2002 The GI Diet popularised

The concept of the glycemic index was developed by Canadian Dr David Jenkins in 1980-81.  His research showed that some starchy foods could have similar effects on blood sugar to simple sugars, depending on how quickly they were absorbed.  Although other books preceded his, Rick Gallop popularised the GI Diet as a means to weight loss with a series of books, the first being published in 2002.

When Dr Jenkins and his colleagues at the University of Toronto set out to find which foods were best for people with diabetes, their findings upset some traditional views on healthy eating. For years, our nutrition guidelines had been based on the “food pyramid”. This had nasties like fat and sugar at the top (eat least) and fruit and vegetables at the bottom (eat most). The problem was with the second-bottom rung – complex carbohydrates. We’d been told to dig in to pasta and rice, bread and potatoes. Wrong.

Suddenly the worst, the very worst, thing you could eat was mashed potato. Apparently, this was digested in an instant, sending great jolts of sugar into your bloodstream, which bamboozled your pancreas and all your cells. As a result, you couldn’t process the sugar and it was promptly converted into fat and re-routed to your belly. The same thing happened when you ate white bread, white rice, most kinds of pasta and anything made with white flour. Suddenly we had a new diet mantra – cut the carbs.

The glycemic index is a numerical way of describing how carbohydrates in foods affect blood sugar levels. The index measures how quickly a 50-gram serving of a particular food converts to sugar.
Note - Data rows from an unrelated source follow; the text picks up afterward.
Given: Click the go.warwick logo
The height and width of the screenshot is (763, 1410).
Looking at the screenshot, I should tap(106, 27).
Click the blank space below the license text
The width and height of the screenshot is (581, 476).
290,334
To put it another way, in the words of the Glycemic Index Foundation, the Glycemic Index (GI) is a relative ranking of carbohydrates in foods according to how they affect blood glucose levels. Carbohydrates with a low GI value (55 or less) are more slowly digested, absorbed and metabolised and cause a lower and slower rise in blood glucose and, therefore usually, insulin levels.

For two decades, the glycemic index idea was largely confined to the scientific community. Then, in 2002, a book by another Canadian resident, Rick Gallop, brought the concept to public notice. Gallop was an advertising and marketing executive who became President and CEO of the Heart and Stroke Foundation of Ontario. His first book, published in 2002, was a result of his own struggle with weight gain. He went on to write many books about the glycemic index.

In 2003 an American cardiologist, Dr Agatston, published The South Beach Diet, which further popularised the idea of the low GI diet. I tried the South Beach Diet and it worked. The first two weeks were hell – no bread, no biscuits, no fruit, no alcohol. But the kilos peeled away. The next month was easier and, for the best part of a year, I stuck to the “maintenance” program. Then, as you do, I started backsliding and I’ve never had the willpower to go through the whole regime again. Dr Agatston’s book stayed on the best-seller lists for 96 weeks in 2004 and the GI diet principle was here to stay.

Australian researchers have also made a significant contribution to the understanding of the glycemic index. Jennie Brand-Miller is now a Professor in the School of Molecular Biosciences at the University of Sydney. In 1999, she and her associates published a book with the somewhat unwieldy title of The Glucose Revolution: The Authoritative Guide to the Glycemic Index–the Groundbreaking Medical Discovery. But it was her 2004 book,  The Low GI Diet that became the Australian ‘bible’ on the subject.  She has since published many more books and leads the Sydney University group that tests foods to determine their glycemic index.